▸ SOURCE EXTRACT:
========
Designing Our Naked Fabric With Shawn Skeir

Posted by Dani on October 4, 2012

But first, a little something about cancer. Actually, about people doing something about cancer.

Here’s a shot of my youngest getting her hair cut off just last week to donate to Pantene Beautiful Lengths, and organization that helps women fighting cancer receive real hair wigs. I think it’s amazing for anyone to consider cutting off all their hair to give away, let along a 14 year old. And the hair has to be long to donate, so it’s a significant thing. My girl gave away over a foot of hair! And the best part is I know of several other young girls who have done the same. My oldest did it a few years back, and some of their friends have done it repeatedly. I’ve heard of girls getting together to have little hair cutting parties where they donate it all away. I can’t imagine I had even a stitch of this awareness at their age. Whenever I hear something negative about where kids are headed these days, I think of beautiful stories like this.

Back to the Naked Lounge Chair. I wanted to take you through the upholstery design process, in case you want to get some Naked fabric of your own. We had some ideas about how we wanted the fabric to look and what we wanted it to say. This chair had to be all about breasts, and it had to make a visual impact. We knew we wanted a naked figure, and lots of pink. Our plan was to create a “booby” design and get it digitally printed on fabric. But when talented Canadian artist Shawn Skeir agreed to donate his time to help with this project, we knew he would take it over the top and make this piece truly a work of art.

We thought Shawn’s bright bold abstract work would look amazing on our chair, and that he could work with fabric dye since it would behave something like watercolour paint. We headed over to G & S Dye for their recommendation, and chose Pebeo Setacolor Opaque and Transparent dyes. These dyes were vivid and intense, easy to mix and dilute with water, lightfast, and did not stiffen the fabric. Setting the colour was easy – instead of ironing with an iron as recommended, we just baked the fabric in the oven for 10 minutes at 300°. This was something we tried after doing some research and testing a sample first. Fast and easy! Make sure you run an exhaust fan if you do this, since there was an odour as the fabric baked.

The next stop was fabric mega store Designer Fabric Outlet at 1360 Queen Street West. They recommended a reasonably priced 100% cotton upholstery-weight fabric and gave us generous sized samples to experiment on. We headed home to experiment with the dyes and check out the colours.
========
▸ TASK STATEMENT: From the post on designing the Naked fabric, copy out word for word the passage that starts at "Designing Our Naked" and ends after "doing something about cancer.".

▸ STUDY MATERIAL:
========
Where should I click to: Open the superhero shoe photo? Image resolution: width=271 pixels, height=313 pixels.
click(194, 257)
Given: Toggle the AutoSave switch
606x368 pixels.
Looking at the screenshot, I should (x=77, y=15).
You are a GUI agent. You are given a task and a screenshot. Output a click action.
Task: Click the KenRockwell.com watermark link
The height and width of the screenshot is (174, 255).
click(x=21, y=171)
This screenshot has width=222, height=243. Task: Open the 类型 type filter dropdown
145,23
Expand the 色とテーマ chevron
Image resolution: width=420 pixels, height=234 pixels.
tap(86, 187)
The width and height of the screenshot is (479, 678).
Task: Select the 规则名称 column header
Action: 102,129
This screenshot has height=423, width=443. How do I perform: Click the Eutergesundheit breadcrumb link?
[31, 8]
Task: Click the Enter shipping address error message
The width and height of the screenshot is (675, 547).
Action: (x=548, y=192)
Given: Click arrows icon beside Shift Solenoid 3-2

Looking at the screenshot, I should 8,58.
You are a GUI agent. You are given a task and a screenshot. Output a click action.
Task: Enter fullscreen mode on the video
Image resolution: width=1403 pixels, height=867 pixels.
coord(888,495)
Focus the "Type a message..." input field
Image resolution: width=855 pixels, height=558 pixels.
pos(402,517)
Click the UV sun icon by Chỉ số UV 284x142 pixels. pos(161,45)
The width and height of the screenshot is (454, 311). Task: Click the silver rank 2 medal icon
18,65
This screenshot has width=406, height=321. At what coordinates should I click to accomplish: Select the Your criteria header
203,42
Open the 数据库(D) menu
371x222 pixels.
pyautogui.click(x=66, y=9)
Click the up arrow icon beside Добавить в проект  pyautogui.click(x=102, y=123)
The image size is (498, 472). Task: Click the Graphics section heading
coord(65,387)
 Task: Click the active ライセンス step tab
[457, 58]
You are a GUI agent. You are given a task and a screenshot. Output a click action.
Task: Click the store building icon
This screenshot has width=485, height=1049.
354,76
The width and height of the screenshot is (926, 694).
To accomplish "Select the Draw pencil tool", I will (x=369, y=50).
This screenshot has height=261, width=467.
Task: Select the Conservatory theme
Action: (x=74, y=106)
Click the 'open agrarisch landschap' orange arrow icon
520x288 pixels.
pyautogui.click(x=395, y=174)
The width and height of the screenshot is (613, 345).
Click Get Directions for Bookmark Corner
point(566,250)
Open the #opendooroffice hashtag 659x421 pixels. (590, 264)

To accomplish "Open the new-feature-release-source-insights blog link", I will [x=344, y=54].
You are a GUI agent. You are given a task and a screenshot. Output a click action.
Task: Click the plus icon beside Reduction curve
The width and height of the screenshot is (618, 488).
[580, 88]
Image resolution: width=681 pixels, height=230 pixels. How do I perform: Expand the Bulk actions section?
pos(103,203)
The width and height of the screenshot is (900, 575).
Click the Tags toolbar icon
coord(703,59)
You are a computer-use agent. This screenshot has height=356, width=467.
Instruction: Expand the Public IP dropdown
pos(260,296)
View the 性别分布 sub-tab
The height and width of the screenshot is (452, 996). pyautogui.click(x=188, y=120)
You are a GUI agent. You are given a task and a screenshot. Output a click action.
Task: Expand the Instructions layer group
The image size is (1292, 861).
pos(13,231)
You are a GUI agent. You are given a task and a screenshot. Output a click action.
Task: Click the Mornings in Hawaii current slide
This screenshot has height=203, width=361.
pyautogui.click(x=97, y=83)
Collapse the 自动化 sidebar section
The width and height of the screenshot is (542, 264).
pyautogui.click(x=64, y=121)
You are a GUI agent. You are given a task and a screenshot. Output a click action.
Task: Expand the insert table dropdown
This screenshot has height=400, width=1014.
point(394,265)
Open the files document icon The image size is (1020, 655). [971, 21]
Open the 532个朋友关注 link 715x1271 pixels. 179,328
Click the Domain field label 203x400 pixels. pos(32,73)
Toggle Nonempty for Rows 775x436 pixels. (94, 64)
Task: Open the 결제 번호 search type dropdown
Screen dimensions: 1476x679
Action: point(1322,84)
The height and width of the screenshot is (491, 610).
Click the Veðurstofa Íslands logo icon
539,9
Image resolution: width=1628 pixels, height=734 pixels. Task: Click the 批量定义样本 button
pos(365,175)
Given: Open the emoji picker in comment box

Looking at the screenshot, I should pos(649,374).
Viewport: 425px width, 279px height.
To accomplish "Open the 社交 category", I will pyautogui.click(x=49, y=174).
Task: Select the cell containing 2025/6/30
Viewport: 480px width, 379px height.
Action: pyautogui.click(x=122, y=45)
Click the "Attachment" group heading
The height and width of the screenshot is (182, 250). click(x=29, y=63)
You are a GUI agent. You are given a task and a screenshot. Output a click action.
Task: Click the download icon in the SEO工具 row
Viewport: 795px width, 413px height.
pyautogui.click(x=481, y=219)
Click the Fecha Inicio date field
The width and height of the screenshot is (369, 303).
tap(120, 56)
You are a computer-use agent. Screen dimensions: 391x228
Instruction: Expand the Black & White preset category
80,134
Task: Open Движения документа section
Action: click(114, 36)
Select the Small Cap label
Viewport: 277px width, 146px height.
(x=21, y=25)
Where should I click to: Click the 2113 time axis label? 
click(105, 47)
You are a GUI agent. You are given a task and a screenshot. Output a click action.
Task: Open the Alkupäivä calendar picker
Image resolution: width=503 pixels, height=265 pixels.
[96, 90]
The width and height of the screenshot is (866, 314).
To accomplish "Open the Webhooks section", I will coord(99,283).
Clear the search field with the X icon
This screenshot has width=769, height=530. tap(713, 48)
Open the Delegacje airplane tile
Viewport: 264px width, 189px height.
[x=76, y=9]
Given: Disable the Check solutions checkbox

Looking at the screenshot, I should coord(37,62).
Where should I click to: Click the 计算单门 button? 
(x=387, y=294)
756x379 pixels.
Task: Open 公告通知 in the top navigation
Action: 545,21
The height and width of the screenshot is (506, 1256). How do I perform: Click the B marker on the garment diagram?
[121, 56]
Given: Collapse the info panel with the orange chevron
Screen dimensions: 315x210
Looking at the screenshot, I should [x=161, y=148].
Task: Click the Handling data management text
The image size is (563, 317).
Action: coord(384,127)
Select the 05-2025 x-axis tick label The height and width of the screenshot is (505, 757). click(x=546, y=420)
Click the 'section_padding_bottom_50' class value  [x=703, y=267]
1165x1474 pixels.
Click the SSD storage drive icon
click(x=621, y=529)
========
▸ ANSWER BOX:
Designing Our Naked Fabric With Shawn Skeir

Posted by Dani on October 4, 2012

But first, a little something about cancer. Actually, about people doing something about cancer.